Dalam mata kuliah Hukum Kontrak Dagang Internasional, saya diajarkan oleh pak Dr. Agus Broto Susilo, MA.,SH. Beliau sangat kritis dalam setiap pelajaran dan selalu memberikan pengetahuan yang baru setiap kali bertatap muka di kelas. Wawasan beliau sangat luas dibidang hukum dan pertahanan, maka tidak heran beliau sekarang menjadi staf ahli di Kementerian Pertahanan. Mengawali pembelajaran beliau menanyakan mengenai tugas terstruktur I yang telah beliau suruh pada pertemuan sebelumnya. Adapun tugas tersebut adalah bagaimanan posisi hukum kontrak dagang internasional dalam hukum perdata internasional dan apa perbedaan negara sebagai entitas privat dan entitas publik dalam sistem hukum internasional. Kami sudah memberikan jawaban masing-masing yang dikumpulkan oleh beliau. Saya merasakan bahwa jabawan saya masih kurang yakin sehingga saya dengan agak berani menanyakan kepada beliau jawaban sesungguhnya.

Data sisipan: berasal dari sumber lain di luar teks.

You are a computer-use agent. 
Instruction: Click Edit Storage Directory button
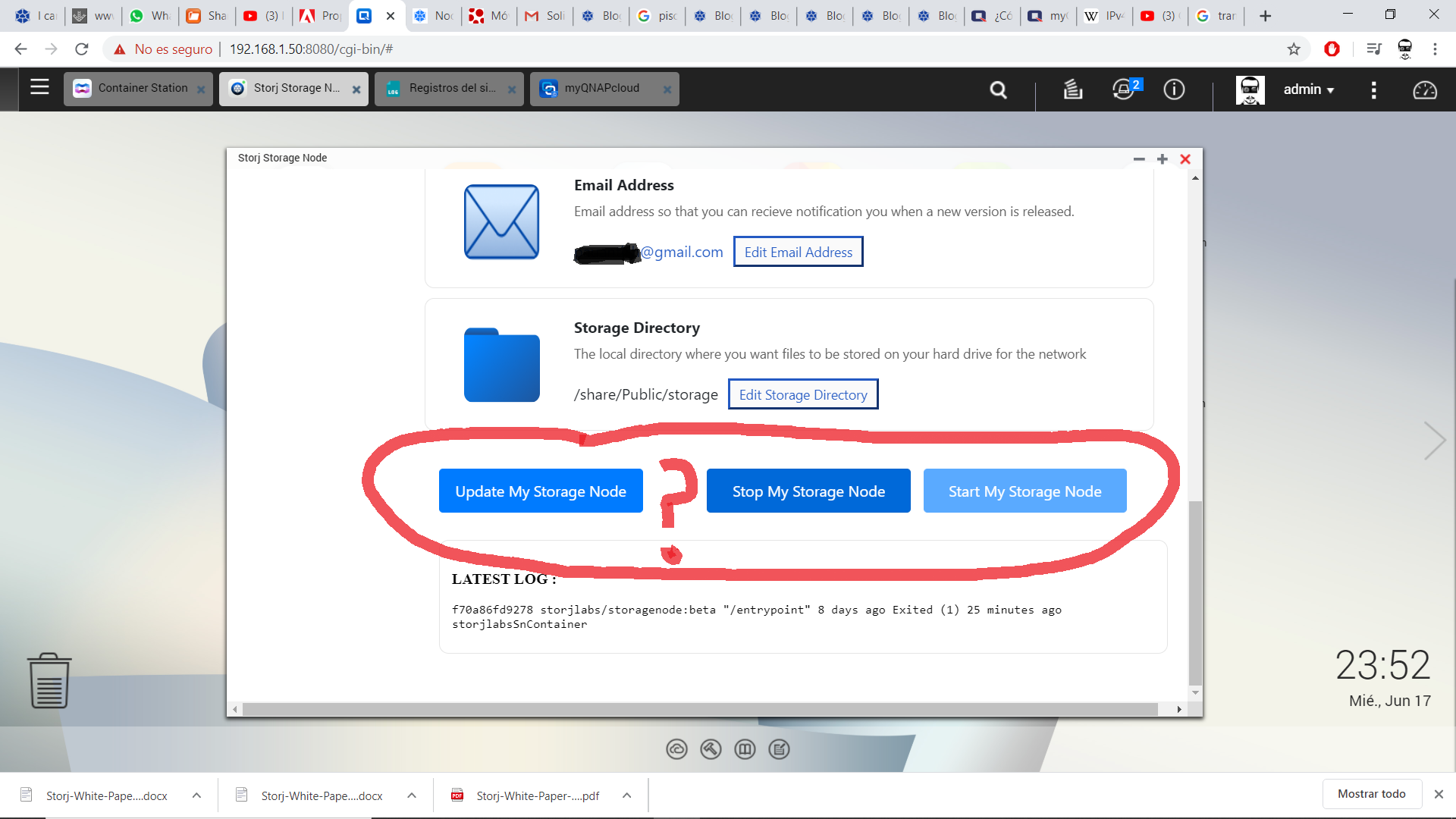(802, 395)
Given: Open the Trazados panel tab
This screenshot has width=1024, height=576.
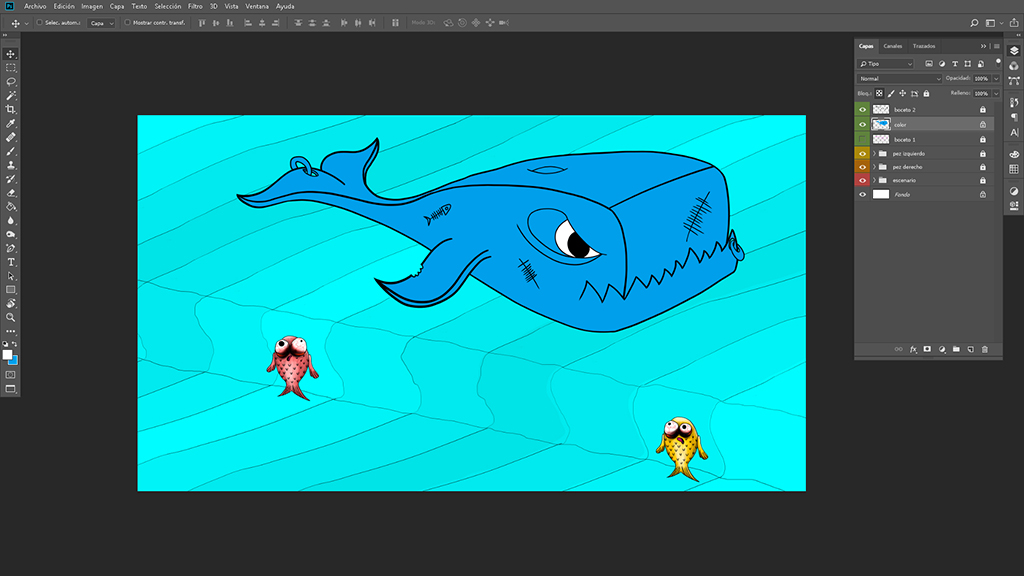Looking at the screenshot, I should [x=923, y=46].
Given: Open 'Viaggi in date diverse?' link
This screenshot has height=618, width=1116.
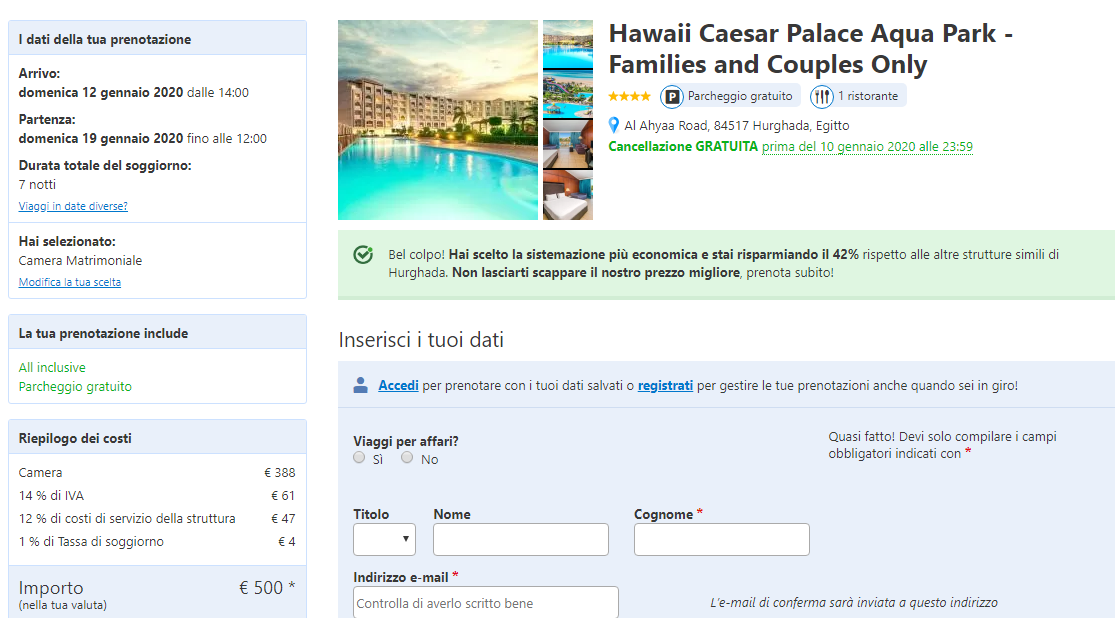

Beliau mulai menjawab dari perbedaan antara entitas negara sebagai privat dan publik di dalam hukum perdata internasional. Syarat sebuah negara adalah mempunyai masyarakat, berdaulat, wilayah dan diakui oleh internasional. Nah, negara sebagai subjek hukum publim ketika posisi negara membicarakan mengenai kewilayahannya, akan tetapi selain membicarakan kewilayahan, maka negara akan menjadi subjek hukum privat. Misalnya, ketika Indonesia membicarakan mengenai bata-batas teritorial dengan Malaysia, maka Indonesia menjadi entitas hukum publik, sebaliknya ketika Indonesia membicarakan atau membuat kontrak dengan Malaysia mengenai pengelolaan CPO, maka Indonesia menjadi entitas privat. Kemudian beliau menjelaskan lagi, karena kontrak dagang Internasional merupakan sebua sistem hukum privat (diluar kewilayahan) maka posisi hukum kontrak dagang internasional di dalam hukum perdata internasional adalah sebagai hukum privat.
Mendengar jawaban beliau saya merasa puas karena sejalan dengan jawaban yang sudah saya kumpulkan sebelumnya.

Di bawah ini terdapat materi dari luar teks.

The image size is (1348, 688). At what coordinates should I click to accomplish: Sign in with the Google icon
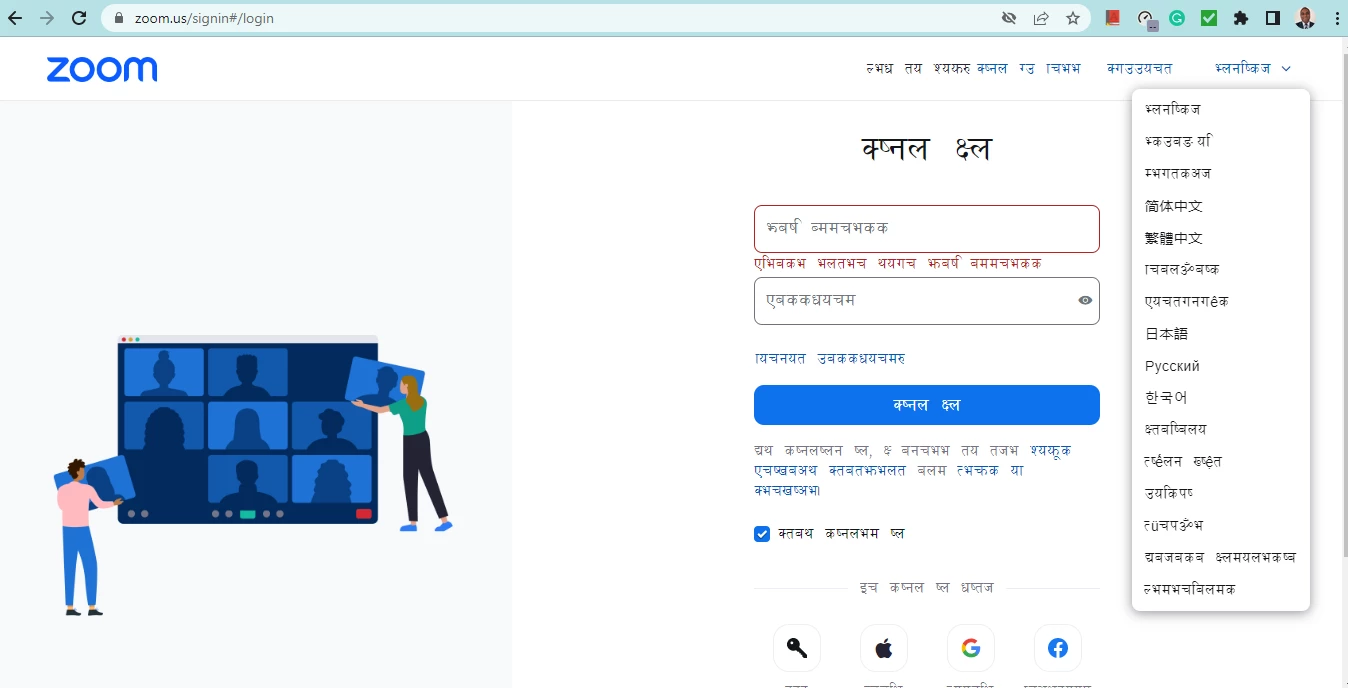(x=971, y=648)
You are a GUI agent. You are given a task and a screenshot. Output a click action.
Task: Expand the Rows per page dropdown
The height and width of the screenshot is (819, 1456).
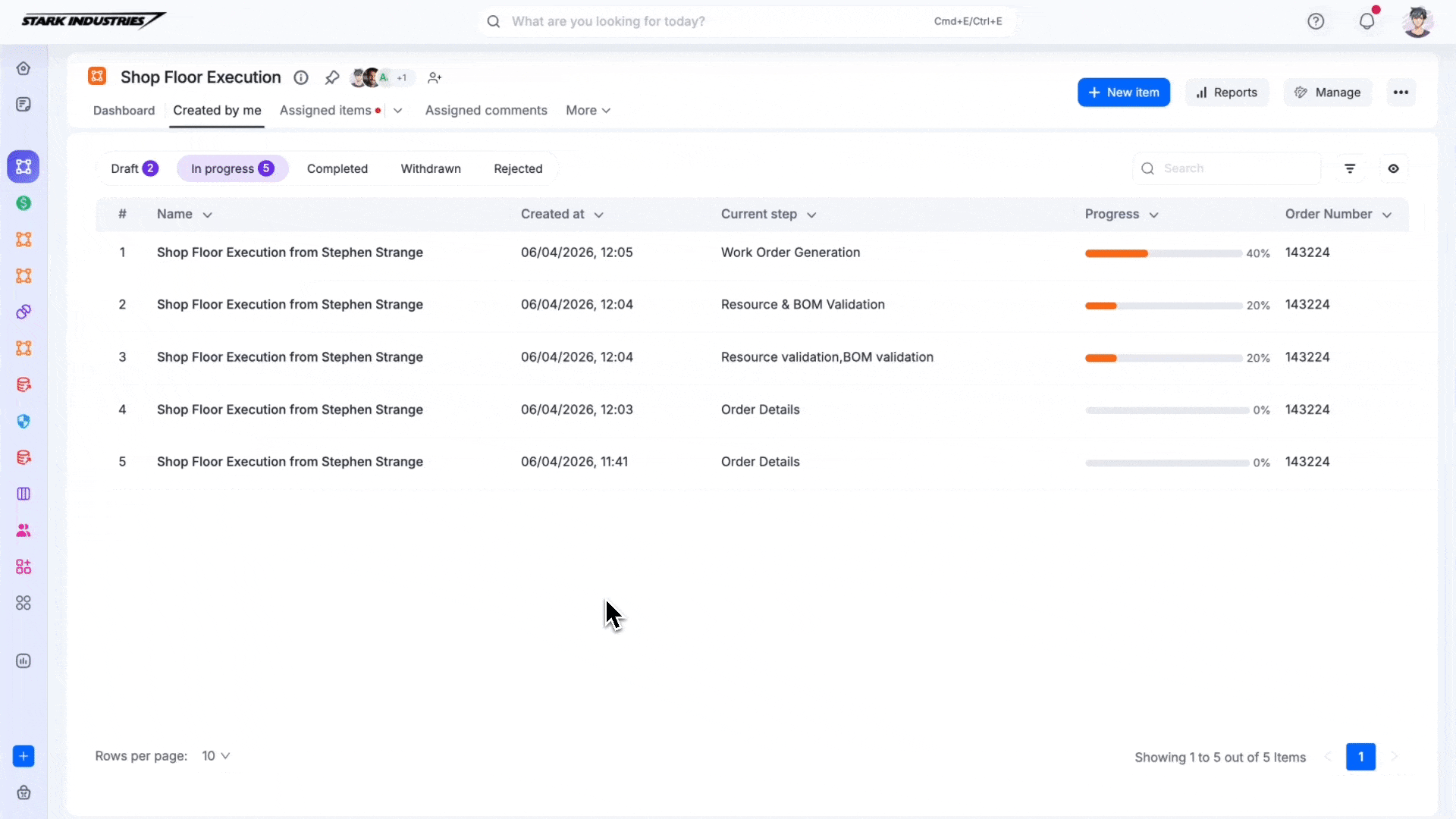click(x=215, y=756)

Sebelum materi perkuliahan dilanjutkan, saya dengan iseng bertanya kepada beliau. pertanyaan saya kira-kira seperti ini: "Ijin pak, menanggapi mengenai kontrak dagang internasional ini, saya ingin bertanya, kalau memang dalam sistem hukum perdata internasional kontrak dagang internasiona merupakan privat, dan negara bisa bertindak sebagi entitas privat dalam perdangan internasional, kenapa para instansi di negara kita ini sangat senang melakukan pengadaan baik barang dan jasa menggunakan pihak ketiga?. Mendengar pertanyaan saya itu, beliau langsung tersenyum karena beliau memang sangat aktif menyusun klausul kontrak di Kementerian pertahanan dalam hal pembelian Alutsista dari luar negeri. Beliau menjawab bahwa negara kita ini sangat suka dengan makelar tidak tau kenapa, mungkin karena makelar itu bisa mendatangkan pundi-pundi rupiah bagi mereka yang berhasil melakukan kerjasama. Tidak bisa dipungkiri ketika menggunakan pihak ketiga (G2B2G) dimana bussiness menjadi perantara antara 2 negara yang berbeda untuk melakukan kontrak maka tidak mungkin tidak ada yang bisa dihasilkan pundi2 rupiah dari kegiatan tersebut. Makanya dalam hal pengadaan alutsista, saya sangat mendukung adanya peraturan pelaksanaa Undang-Undang Nomor 16 Tahun 2012 tentang Industri Pertahanan, karena di dalam UU tersebut secara gamblang dikatakan bahwa pengadaan alutsista harus melalui mekanisme G2G.
Saya lumayan senang mendengar hal tersebut, karena memang pembelian alutsista menggunakan makelar akan sangat merugikan negara karena kerawanan markup anggaran yang cukup besar.